* [Entries supplied]:
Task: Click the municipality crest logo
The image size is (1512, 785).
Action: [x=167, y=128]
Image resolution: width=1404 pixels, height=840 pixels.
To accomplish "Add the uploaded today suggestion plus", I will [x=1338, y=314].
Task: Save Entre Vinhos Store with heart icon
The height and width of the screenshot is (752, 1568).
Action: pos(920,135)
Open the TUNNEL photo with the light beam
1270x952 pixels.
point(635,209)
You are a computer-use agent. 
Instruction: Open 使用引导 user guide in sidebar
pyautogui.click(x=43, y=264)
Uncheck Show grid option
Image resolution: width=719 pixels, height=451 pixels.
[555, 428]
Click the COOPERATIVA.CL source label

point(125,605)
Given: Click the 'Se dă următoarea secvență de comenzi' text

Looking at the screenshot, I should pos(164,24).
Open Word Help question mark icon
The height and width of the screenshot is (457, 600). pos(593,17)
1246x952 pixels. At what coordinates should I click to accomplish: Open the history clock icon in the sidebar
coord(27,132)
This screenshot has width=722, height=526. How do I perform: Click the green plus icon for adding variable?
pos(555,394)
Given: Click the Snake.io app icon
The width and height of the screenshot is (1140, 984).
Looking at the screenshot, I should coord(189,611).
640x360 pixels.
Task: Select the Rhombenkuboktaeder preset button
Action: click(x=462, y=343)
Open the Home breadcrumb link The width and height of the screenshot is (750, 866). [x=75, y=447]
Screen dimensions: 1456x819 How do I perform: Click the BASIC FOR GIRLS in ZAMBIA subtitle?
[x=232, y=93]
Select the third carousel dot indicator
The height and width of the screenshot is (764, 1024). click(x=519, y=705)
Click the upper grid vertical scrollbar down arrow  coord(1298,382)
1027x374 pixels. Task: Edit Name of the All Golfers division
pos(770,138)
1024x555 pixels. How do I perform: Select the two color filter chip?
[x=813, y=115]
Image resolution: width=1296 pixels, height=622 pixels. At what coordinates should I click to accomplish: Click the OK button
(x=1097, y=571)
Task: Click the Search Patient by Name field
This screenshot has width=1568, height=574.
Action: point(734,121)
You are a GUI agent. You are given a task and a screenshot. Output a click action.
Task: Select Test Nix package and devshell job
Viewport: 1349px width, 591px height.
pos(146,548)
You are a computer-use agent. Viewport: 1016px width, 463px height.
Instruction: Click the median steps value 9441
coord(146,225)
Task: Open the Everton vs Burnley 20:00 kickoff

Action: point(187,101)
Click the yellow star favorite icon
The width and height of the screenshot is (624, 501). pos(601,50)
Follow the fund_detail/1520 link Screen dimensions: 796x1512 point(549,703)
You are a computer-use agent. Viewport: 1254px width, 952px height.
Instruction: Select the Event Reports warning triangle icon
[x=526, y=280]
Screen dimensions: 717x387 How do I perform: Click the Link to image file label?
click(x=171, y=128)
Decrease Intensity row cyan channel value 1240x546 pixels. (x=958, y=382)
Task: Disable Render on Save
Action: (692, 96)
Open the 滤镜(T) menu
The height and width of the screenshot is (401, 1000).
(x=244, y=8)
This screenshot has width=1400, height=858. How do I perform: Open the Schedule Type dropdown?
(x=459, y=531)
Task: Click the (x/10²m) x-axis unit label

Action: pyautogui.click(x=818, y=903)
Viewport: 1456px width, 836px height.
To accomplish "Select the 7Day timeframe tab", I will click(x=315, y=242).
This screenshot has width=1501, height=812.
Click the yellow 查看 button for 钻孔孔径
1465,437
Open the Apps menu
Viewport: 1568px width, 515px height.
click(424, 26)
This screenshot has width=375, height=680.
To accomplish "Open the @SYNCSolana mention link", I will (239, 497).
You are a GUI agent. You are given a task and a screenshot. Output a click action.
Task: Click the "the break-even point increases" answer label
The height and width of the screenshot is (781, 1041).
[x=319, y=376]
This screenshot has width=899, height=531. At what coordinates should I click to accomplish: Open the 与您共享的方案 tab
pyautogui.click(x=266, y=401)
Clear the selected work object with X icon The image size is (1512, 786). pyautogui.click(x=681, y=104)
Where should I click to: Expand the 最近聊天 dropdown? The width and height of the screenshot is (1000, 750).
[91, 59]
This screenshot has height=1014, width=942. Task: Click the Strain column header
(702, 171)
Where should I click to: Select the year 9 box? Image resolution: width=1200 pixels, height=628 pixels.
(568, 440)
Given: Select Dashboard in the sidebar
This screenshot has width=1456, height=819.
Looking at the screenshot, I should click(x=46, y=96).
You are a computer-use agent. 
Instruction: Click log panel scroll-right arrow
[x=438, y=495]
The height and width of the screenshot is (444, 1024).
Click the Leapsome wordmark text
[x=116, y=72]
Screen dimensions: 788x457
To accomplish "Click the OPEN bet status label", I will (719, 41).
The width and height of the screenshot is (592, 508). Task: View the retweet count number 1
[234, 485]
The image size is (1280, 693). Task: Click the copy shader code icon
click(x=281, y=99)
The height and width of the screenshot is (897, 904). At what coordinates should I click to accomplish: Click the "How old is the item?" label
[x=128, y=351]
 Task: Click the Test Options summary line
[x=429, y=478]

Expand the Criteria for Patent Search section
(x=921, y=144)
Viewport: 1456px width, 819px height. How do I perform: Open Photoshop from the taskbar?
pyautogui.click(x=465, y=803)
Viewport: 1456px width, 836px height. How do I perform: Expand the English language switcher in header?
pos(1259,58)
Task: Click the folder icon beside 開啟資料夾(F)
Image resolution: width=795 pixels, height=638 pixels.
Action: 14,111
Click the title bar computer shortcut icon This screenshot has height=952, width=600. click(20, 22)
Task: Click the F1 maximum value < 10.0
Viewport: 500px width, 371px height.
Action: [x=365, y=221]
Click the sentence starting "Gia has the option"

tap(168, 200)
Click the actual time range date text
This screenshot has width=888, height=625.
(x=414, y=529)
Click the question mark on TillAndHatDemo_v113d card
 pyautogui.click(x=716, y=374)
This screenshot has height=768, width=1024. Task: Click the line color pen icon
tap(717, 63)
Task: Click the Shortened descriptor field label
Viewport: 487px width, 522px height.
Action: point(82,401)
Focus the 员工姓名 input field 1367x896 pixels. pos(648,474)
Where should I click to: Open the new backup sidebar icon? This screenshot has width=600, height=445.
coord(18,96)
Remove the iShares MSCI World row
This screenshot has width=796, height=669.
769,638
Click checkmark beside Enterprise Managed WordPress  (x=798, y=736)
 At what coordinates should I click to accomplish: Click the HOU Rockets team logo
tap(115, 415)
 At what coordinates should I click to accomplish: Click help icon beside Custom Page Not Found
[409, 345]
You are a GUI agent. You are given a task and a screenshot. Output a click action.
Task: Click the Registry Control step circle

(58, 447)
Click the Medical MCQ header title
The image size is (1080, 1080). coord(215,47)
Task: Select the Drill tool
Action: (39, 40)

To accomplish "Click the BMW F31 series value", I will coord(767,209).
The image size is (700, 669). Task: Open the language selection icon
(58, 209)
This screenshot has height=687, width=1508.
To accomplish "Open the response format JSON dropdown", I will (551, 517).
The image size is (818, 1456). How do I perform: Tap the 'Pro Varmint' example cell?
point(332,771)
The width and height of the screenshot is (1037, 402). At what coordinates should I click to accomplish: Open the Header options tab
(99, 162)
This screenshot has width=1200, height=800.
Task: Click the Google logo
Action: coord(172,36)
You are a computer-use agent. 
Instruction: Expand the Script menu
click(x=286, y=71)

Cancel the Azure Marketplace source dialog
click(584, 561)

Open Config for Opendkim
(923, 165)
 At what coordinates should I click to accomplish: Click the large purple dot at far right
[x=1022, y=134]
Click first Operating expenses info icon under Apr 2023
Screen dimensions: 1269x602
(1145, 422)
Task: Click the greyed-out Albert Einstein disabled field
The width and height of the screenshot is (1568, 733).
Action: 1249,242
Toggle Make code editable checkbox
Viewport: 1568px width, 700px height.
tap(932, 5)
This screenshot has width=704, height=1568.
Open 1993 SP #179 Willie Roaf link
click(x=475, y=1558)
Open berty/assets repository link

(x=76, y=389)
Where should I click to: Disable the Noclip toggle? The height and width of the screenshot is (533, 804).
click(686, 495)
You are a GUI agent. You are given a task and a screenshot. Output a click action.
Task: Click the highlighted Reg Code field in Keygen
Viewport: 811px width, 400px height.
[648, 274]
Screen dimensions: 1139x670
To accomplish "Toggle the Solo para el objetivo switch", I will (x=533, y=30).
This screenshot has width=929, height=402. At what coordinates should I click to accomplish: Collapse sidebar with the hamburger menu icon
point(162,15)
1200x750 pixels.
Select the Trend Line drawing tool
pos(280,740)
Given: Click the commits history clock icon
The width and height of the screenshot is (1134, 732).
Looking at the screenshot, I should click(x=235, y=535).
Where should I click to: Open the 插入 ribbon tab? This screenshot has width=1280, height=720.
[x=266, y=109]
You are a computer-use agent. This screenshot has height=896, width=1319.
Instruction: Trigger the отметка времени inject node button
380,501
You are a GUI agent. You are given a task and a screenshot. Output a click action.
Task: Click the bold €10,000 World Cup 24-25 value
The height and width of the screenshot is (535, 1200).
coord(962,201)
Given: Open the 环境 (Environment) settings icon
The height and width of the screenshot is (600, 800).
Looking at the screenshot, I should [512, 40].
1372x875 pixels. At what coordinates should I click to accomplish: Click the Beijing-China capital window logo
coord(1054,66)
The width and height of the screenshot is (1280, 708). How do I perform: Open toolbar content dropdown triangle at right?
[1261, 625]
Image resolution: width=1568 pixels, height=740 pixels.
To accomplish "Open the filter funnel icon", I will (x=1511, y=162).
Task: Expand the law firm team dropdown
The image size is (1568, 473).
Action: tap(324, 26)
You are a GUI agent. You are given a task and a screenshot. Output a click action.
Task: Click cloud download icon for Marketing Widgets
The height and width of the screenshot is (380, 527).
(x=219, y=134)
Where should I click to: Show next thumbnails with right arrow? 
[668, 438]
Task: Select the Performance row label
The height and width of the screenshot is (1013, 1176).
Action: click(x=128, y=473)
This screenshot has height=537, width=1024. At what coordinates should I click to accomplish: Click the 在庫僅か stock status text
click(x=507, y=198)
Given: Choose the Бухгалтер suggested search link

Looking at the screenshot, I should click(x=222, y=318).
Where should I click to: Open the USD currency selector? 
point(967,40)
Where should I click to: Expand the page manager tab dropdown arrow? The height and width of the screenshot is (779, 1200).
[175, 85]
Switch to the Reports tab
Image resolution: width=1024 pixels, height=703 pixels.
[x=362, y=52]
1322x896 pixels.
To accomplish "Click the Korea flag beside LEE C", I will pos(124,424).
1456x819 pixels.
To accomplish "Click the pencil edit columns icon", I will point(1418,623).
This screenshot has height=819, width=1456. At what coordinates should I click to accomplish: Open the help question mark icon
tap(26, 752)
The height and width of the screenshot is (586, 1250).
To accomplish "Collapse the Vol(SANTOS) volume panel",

* [Your instructions]: Of the records above, copy each line that includes "computer".

* [Output for this exercise]:
You are a computer-use agent. 
You are a computer-use agent. Viewport: 1016px width, 463px height.
You are a computer-use agent. Viewport: 1254px width, 952px height.
You are a computer-use agent. 
Click the title bar computer shortcut icon This screenshot has height=952, width=600. click(20, 22)
You are a computer-use agent. 
You are a computer-use agent. This screenshot has height=896, width=1319.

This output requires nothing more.